# GIVEN INSTRUCTION 1
In the editorial on the MSU president's communication, how large is the community Cruzado speaks for?

At the very least, the memos provided words to a name, a face to an administration. If they served as nothing more than symbolic communication between the university president and the community, the administration clearly thought that symbolic step was at least one worth taking every week. Now, in their continual absence, it seems we have gone from symbolic communication to no communication at all.

This is not to say that Cruzado and her administration are now completely inaccessible to the campus community. The entire administration holds monthly University Council meetings that are open to public comment. Administrators have also been notably and consistently receptive to student leaders approaching them with feedback. But there is a marked difference between accepting input and actively seeking it out, as the memos once sought to do.

Certainly the lack of a weekly email does not change the core value of the administration. But for a president that has consistently prided herself on the efforts toward greater campus-wide communication (Cruzado’s bio on the university website boasts she has “inaugurated an era of greater campus communication”), the growing closure of communication pathways and move away from early initiatives is troublesome at the least.

Any leader needs to be accessible to their constituency, and as MSU president, Cruzado speaks for a community of more than 16,000 students, faculty and staff.  In order to accurately and accountably represent them, she must not lose sight of the communication inherent to her administration’s beginning. Accordingly, it is also the responsibility of the community to respond back to her invitations for input, and not let them fall on deaf ears. After all, communication can only be effective if it flows both ways, and the responsibility to create it falls on each of us.

# THE DATA
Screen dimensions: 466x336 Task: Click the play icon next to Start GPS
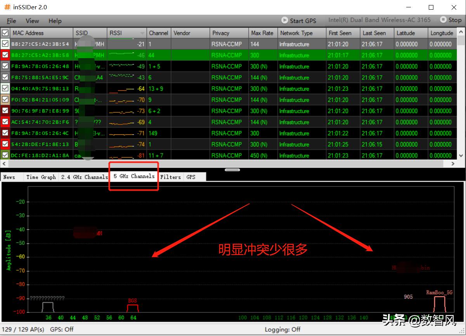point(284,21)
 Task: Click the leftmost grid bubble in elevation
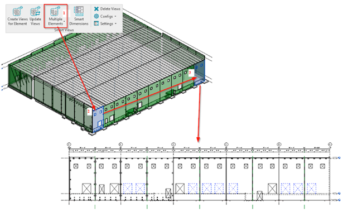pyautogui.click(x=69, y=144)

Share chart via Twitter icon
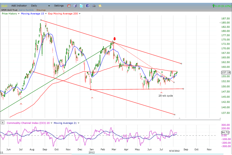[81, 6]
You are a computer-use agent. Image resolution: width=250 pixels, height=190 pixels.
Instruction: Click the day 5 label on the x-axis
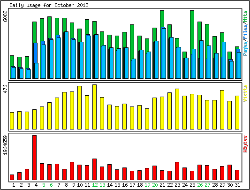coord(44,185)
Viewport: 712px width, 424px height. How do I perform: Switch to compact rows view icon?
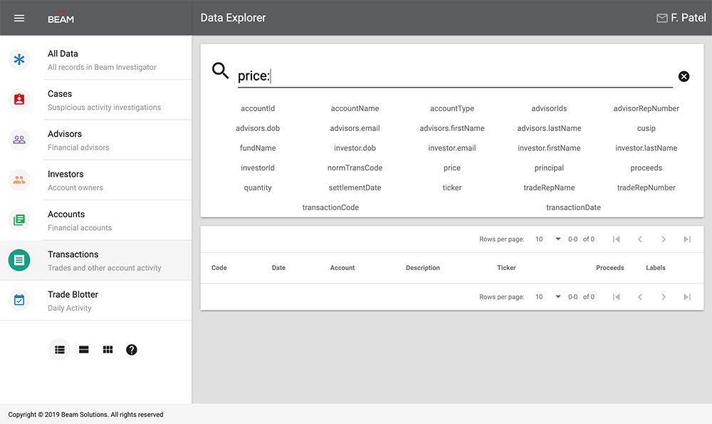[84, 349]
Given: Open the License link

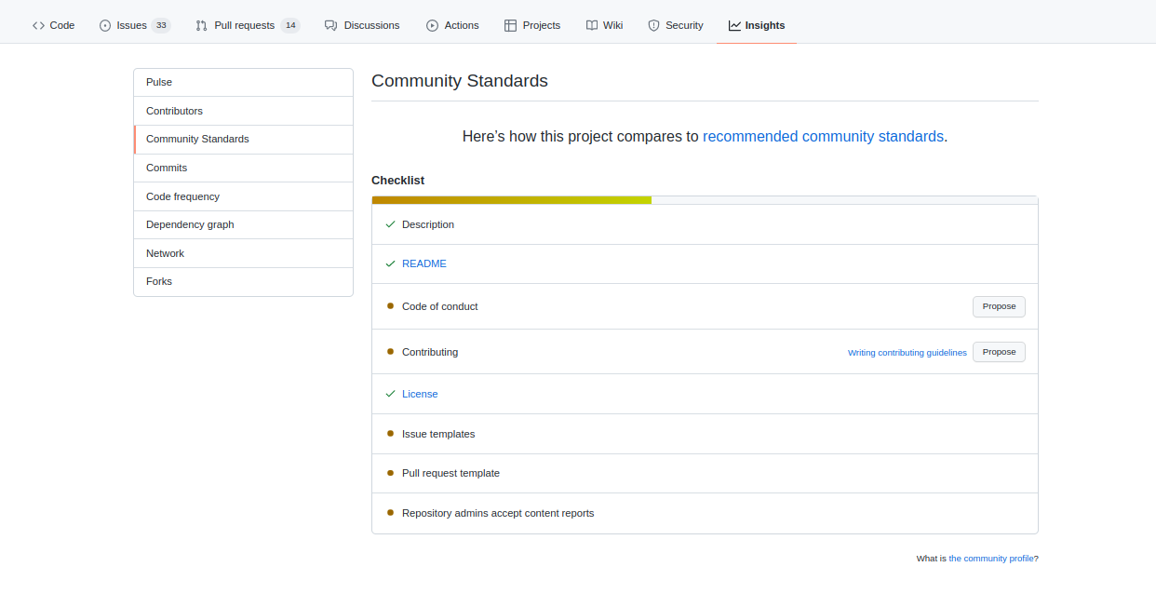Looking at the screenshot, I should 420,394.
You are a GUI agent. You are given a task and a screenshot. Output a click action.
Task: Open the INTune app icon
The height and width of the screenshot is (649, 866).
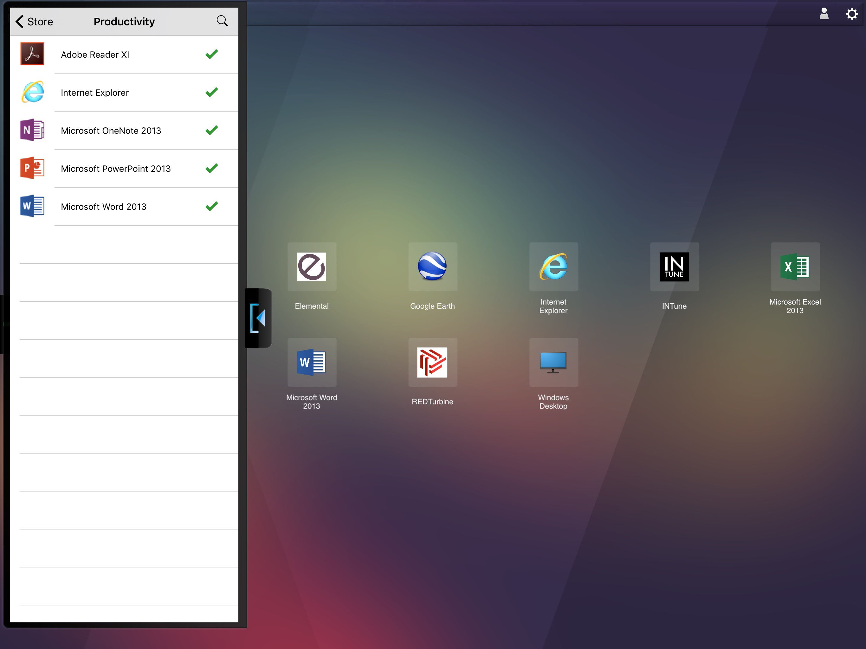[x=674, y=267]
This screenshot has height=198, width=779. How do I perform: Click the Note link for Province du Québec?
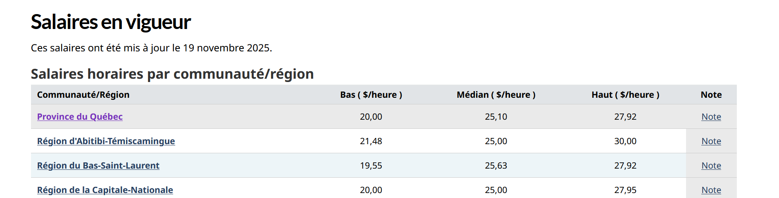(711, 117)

* * *

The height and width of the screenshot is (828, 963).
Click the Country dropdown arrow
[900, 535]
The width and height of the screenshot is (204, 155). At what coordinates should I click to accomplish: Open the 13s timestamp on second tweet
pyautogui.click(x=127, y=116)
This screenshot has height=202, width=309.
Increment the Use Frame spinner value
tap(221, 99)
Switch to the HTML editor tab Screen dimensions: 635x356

# GIVEN INSTRUCTION 2
Filter the rows, keeping every line that contains the string "dimensions".

# REPLY 1
More than 16,000 students, faculty and staff.

# REPLY 2
Screen dimensions: 466x336 Task: Click the play icon next to Start GPS
Switch to the HTML editor tab Screen dimensions: 635x356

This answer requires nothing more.